One of the most common questions I get asked is “How can I use Power BI in DirectQuery mode on top of a REST API?”. This seems like a reasonable thing to do but almost everyone who tries it will fail, and in this post I will explain why.
To answer this question we first of all have to review the two main ways of working with data in Power BI: Import mode and DirectQuery mode. In Import mode data is cached in Power BI’s own internal database and all the DAX queries that are generated by your reports are answered from there. In DirectQuery mode no data is stored inside Power BI; instead, when a report is run and DAX queries are fired off against your dataset, Power BI in turn generates queries against the data source to get the data needed. Most of the data sources that can be used with DirectQuery mode in Power BI are relational databases and so that means Power BI will generate SQL queries to get data from them, but Power BI can also generate queries in other languages too.

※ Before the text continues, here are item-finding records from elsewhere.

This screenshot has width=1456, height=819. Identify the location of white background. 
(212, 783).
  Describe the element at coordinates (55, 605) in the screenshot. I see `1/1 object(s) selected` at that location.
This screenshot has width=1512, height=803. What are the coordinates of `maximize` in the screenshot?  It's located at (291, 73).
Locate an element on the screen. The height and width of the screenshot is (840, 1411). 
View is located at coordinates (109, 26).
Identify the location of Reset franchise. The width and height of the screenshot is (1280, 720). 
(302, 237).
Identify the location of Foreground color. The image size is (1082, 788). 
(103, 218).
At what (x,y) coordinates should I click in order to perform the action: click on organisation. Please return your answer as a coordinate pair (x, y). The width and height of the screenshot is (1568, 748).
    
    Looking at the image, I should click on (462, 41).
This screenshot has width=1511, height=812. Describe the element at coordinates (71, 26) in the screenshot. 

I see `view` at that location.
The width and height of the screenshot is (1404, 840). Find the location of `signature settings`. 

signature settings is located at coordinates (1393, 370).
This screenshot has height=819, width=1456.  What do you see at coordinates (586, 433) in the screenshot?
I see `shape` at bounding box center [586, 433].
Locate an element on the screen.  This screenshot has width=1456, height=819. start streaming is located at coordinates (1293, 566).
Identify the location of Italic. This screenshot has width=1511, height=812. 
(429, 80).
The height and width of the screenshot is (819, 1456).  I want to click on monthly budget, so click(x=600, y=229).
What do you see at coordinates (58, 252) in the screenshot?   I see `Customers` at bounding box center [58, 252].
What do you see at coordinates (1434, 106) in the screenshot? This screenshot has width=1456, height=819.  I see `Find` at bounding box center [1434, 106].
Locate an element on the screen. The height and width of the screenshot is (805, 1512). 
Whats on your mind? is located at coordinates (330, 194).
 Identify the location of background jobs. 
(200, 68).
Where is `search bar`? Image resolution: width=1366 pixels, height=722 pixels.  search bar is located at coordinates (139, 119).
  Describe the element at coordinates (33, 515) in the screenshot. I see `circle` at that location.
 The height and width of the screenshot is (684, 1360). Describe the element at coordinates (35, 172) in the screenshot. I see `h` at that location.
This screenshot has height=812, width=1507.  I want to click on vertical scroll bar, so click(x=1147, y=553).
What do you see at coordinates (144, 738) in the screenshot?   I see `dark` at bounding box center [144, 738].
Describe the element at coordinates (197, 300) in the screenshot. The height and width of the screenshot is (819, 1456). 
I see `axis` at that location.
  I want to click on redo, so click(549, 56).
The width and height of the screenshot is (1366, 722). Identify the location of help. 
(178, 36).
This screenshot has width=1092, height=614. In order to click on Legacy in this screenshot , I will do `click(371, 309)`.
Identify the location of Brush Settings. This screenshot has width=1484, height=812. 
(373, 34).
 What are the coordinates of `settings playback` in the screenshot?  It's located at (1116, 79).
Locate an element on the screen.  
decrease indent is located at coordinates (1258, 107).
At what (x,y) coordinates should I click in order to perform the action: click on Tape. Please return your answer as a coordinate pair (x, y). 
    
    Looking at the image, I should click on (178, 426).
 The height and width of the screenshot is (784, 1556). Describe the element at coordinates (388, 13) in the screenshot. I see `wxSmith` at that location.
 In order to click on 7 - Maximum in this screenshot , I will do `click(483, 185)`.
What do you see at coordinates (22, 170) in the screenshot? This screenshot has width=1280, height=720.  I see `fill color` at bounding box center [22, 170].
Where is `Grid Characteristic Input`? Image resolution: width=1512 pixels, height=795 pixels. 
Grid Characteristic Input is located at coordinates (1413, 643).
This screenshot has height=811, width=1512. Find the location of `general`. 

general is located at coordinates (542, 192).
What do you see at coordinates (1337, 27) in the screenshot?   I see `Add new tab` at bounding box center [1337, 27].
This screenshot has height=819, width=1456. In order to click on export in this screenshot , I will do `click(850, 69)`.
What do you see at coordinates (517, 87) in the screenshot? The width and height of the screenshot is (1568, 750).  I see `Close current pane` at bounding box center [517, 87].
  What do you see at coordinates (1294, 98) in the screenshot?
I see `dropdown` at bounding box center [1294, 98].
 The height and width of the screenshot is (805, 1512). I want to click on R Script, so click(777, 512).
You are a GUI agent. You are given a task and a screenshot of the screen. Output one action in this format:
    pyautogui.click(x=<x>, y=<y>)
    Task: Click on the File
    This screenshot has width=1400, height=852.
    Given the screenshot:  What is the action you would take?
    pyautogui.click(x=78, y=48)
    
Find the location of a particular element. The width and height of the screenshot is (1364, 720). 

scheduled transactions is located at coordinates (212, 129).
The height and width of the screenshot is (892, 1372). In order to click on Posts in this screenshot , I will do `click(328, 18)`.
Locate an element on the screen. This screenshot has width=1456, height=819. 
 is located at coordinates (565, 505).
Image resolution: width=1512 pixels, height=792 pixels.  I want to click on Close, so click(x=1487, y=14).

Let’s look at a simple example of how DirectQuery works. Consider the following table called FruitSales in a SQL Server database:
If I build a DirectQuery dataset containing only this table I can create the following Power BI report with a matrix and a slicer:
The SQL query generated by Power BI to get the data for the matrix is this:
SELECT TOP (1000001) [t0].[Colour],SUM( CAST([t0].[Sales] as BIGINT) ) AS [a0] FROM ( ( select [$Table].[Fruit] as [Fruit], [$Table].[Colour] as [Colour], [$Table].[Sales] as [Sales] from [dbo].[FruitSales] as [$Table] ) ) AS [t0] WHERE ( ([t0].[Colour] IN (N'Red',N'Green')) ) GROUP BY [t0].[Colour]
A few things are immediately obvious from this: the query has a WHERE clause to filter the data down to the two colours selected in the slicer and there’s a GROUP BY to get the sum of Sales by Colour. You can see how the results of the SQL query are going to match what is displayed in the report. In more more complex cases – especially when non-trivial DAX calculations are used – a single visual may generate multiple, more sophisticated SQL queries and some calculation work may also be done inside Power BI.
This example illustrates the kind of of operations that Power BI needs to push down to the data source in DirectQuery mode. The question is, then, does your REST API support filtering and aggregating data in the way Power BI wants? If not, then you won’t be able to build a DirectQuery dataset on top of it.
“But wait”, I hear some of you say, “why can’t Power BI get a table of data returned by my REST API and do the filtering and aggregation itself?”. I agree it would be lovely if it could but it can’t. And if it did, that would be something more like Import mode and not DirectQuery. “Can’t I just somehow refresh an Import mode dataset on demand then?”, you may then say, “I know it’s possible to refresh a dataset using Power Automate and we can now trigger a Power Automate flow from a report using the new Power Automate visual. What’s more, with Power BI Premium there’s no limit on the number of refreshes you can trigger via the API that Power Automate uses”. That’s certainly true, but there are a few problems with this approach:
- Refreshing an Import mode dataset can be relatively slow and expensive in terms of resources, and if you have hundreds of users refreshing a dataset every time they view a report you may end up with the dataset being permanently refreshing which again impacts performance.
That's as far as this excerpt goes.